Artikel
↓

Nasional Kekuatan Lunak Diplomasi Indonesia di Forum Multilateral

Kekuatan Lunak Diplomasi Indonesia di Forum Multilateral

20
0

Penurunan Kemiskinan Ekstrem di Indonesia: Tanda Awal Kesejahteraan Inklusif

Di tengah berbagai tantangan global dan krisis pangan yang terus berlangsung, kabar baik dari Indonesia patut mendapat perhatian. Laporan Badan Pusat Statistik (BPS) pada Maret 2025 menunjukkan bahwa jumlah penduduk miskin ekstrem di Indonesia mengalami penurunan signifikan. Angka ini turun menjadi 2,38 juta jiwa, atau sekitar 0,85 persen dari total populasi. Ini adalah indikasi bahwa upaya pemerintah dalam membangun kesejahteraan inklusif mulai menunjukkan hasil nyata.

Pencapaian ini bukan sekadar angka statistik, melainkan cerminan dari kerja keras bangsa untuk menciptakan keadilan sosial. Seperti kata bijak, “Air beriak tanda tak dalam, orang bijak tanda tak sombong.” Meskipun ada kemajuan, kita harus tetap rendah hati dan tidak puas dengan capaian saat ini. Masih ada 2,38 juta jiwa yang hidup dalam kondisi rentan, dan mereka menjadi pengingat bahwa perjuangan menuju keadilan sosial masih panjang.

Data BPS juga menunjukkan tren penurunan yang konsisten. Dari 2,78 juta orang (0,99%) pada September 2024 menjadi 2,38 juta orang (0,85%) pada Maret 2025. Bahkan dibandingkan dengan Maret 2024, penurunannya lebih tajam lagi, yaitu sebesar 1,18 juta orang. Standar yang digunakan adalah pengeluaran di bawah 2,15 dolar Amerika per hari berdasarkan daya beli 2017.

Selain itu, rasio gini nasional juga menunjukkan penurunan. Pada Maret 2025, rasio gini tercatat sebesar 0,375, turun dari 0,381 pada September 2024. Namun, ada ironi dalam data ini. Ketimpangan di kota-kota besar masih tinggi, dengan rasio gini mencapai 0,395, sedangkan di daerah pedesaan hanya 0,299. Hal ini menunjukkan bahwa kota-kota besar masih menjadi pusat ketimpangan sosial.

Relevansi bagi Kebijakan Luar Negeri dan Diplomasi

Data ini memiliki makna yang lebih luas daripada sekadar pencapaian domestik. Dunia kini menilai kredibilitas sebuah negara tidak hanya dari pertumbuhan ekonomi atau kapabilitas militer, tetapi juga dari keberhasilannya mengangkat rakyatnya keluar dari kemiskinan ekstrem. Laporan ini menjadi bagian dari reputasi Indonesia di dunia internasional, termasuk dalam forum G20 dan Sidang Umum PBB.

↑

Bahan yang Disediakan
↓

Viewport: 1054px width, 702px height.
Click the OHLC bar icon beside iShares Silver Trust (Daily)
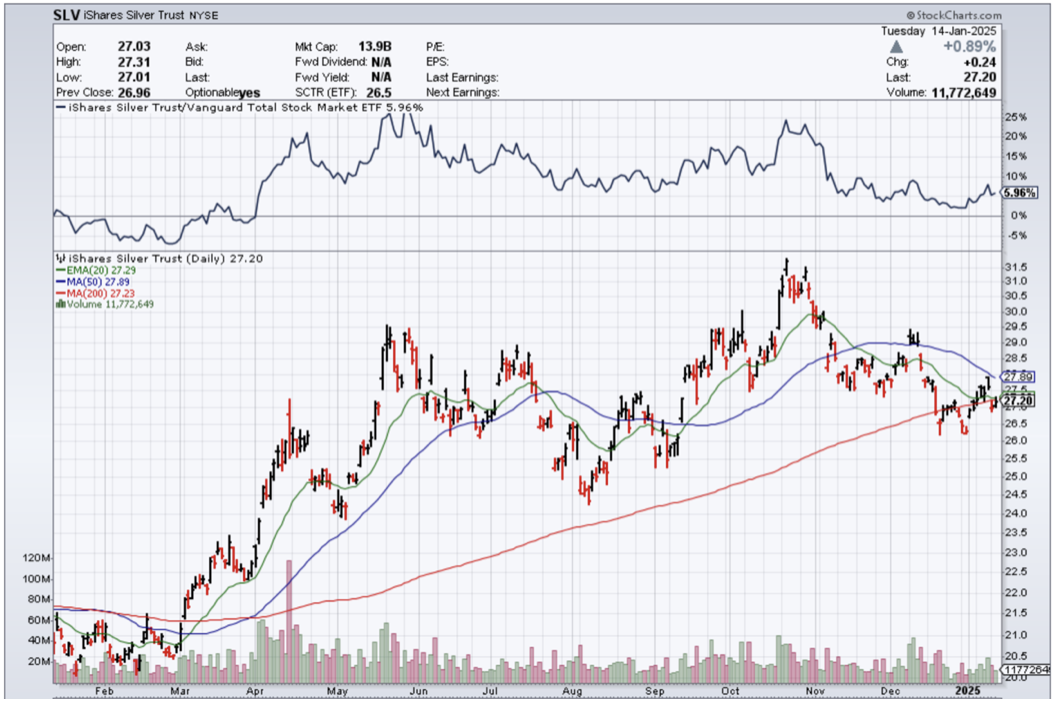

↑

Soal Latihan
Lanjutkan artikel tentang penurunan kemiskinan ekstrem di Indonesia setelah kalimat terakhirnya. Data tersebut tidak berkaitan dengan artikel.

Pembahasan Soal
Indonesia sering mengadvokasi kesetaraan pembangunan di negara-negara Selatan Global. Dengan bukti nyata penurunan kemiskinan ekstrem, Indonesia bisa berbicara sebagai pelaku, bukan hanya sebagai pengamat. Hal ini memperkuat posisi kita dalam kerja sama di ASEAN dan OKI, serta memberi dasar moral saat menyuarakan keadilan bagi rakyat Palestina, Rohingya, dan komunitas lainnya.

Permasalahan Klasik Kota Besar yang Belum Terselesaikan

Meski angka nasional menunjukkan peningkatan, ketimpangan di kota-kota besar masih menjadi masalah serius. Kota-kota besar adalah pusat ekonomi sekaligus titik rapuh. Ketika jurang antara kaya dan miskin semakin lebar, stabilitas sosial dan politik ikut terancam. Pemerintah pusat dan daerah perlu mengarahkan program perlindungan sosial yang lebih adaptif, seperti hunian terjangkau, akses transportasi publik, dan peluang kerja layak.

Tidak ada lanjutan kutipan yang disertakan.